Let me preface this next incident by saying that I can be a bit loud. At times, I’m very loud. It’s more of a boisterous, excited, “I love life” sort of loud. My friend, Sharon, came up with a way to let me know when I’m getting loud since it happens so often. She just turns her hand a little bit – like she’s turning down the volume on a radio and simply says, “volume…” It’s perfect. I see that, and I realize it’s possible that I’ve gotten a bit TOO excited about things. And when I get really excited about something, I can get a bit hyper. Burma Boy had some issues with my “excitement.” I wasn’t used to bargaining for plane tickets. I wasn’t calm – I was excited to be in a new place, excited to start our trip, excited to get to our first destination. Needless to say, there were moments when I was loud. But he didn’t come up with a cute little way to tell me. Maybe because he didn’t seem find it cute or endearing at all. Somehow he missed the fact that I was excited and just focused on the part where I was loud. And I was reprimanded. I use that word, because it’s exactly what happened. No warning, no heads-up and most certainly no smile. I felt like I had embarrassed him. It occurred to me at that moment that we were complete strangers, that we had no idea who the person we were traveling with really was…
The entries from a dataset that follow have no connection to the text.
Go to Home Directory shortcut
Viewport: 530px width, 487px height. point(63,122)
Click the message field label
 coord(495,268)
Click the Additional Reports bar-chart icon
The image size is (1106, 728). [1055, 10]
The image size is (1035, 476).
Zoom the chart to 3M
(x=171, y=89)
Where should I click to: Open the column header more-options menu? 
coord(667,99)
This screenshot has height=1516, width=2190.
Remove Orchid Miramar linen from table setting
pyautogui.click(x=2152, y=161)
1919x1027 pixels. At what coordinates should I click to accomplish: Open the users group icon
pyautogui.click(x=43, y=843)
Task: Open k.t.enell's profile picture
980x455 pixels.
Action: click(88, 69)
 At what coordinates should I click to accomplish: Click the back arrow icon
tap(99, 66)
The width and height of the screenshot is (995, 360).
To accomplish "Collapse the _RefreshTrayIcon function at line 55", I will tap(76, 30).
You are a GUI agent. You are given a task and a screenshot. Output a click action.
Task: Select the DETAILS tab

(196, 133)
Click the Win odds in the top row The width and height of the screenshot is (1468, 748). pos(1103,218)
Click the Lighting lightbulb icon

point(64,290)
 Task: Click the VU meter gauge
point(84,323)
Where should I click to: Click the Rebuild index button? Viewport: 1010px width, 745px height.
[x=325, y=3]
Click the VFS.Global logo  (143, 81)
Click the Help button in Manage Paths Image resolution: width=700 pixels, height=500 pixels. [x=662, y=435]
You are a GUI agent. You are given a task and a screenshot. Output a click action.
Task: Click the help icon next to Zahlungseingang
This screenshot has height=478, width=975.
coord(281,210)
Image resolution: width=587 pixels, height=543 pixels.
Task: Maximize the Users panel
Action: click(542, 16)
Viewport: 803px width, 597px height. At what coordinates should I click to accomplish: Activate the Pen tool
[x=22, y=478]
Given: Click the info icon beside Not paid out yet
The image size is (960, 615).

Posted byMeesh-elle my Belle at 5:33 PM  

1 comments:

megabrooke said... September 19, 2008 at 8:32 AM  

ooh im the same way- though i dont get really loud, i just get really hyper and fidgety and excited when there's something... well, exciting going on. that can anoy people, im sure. he reprimanded you though? that's not cool. i think some (men) just aren't used to our sillyness, that's all.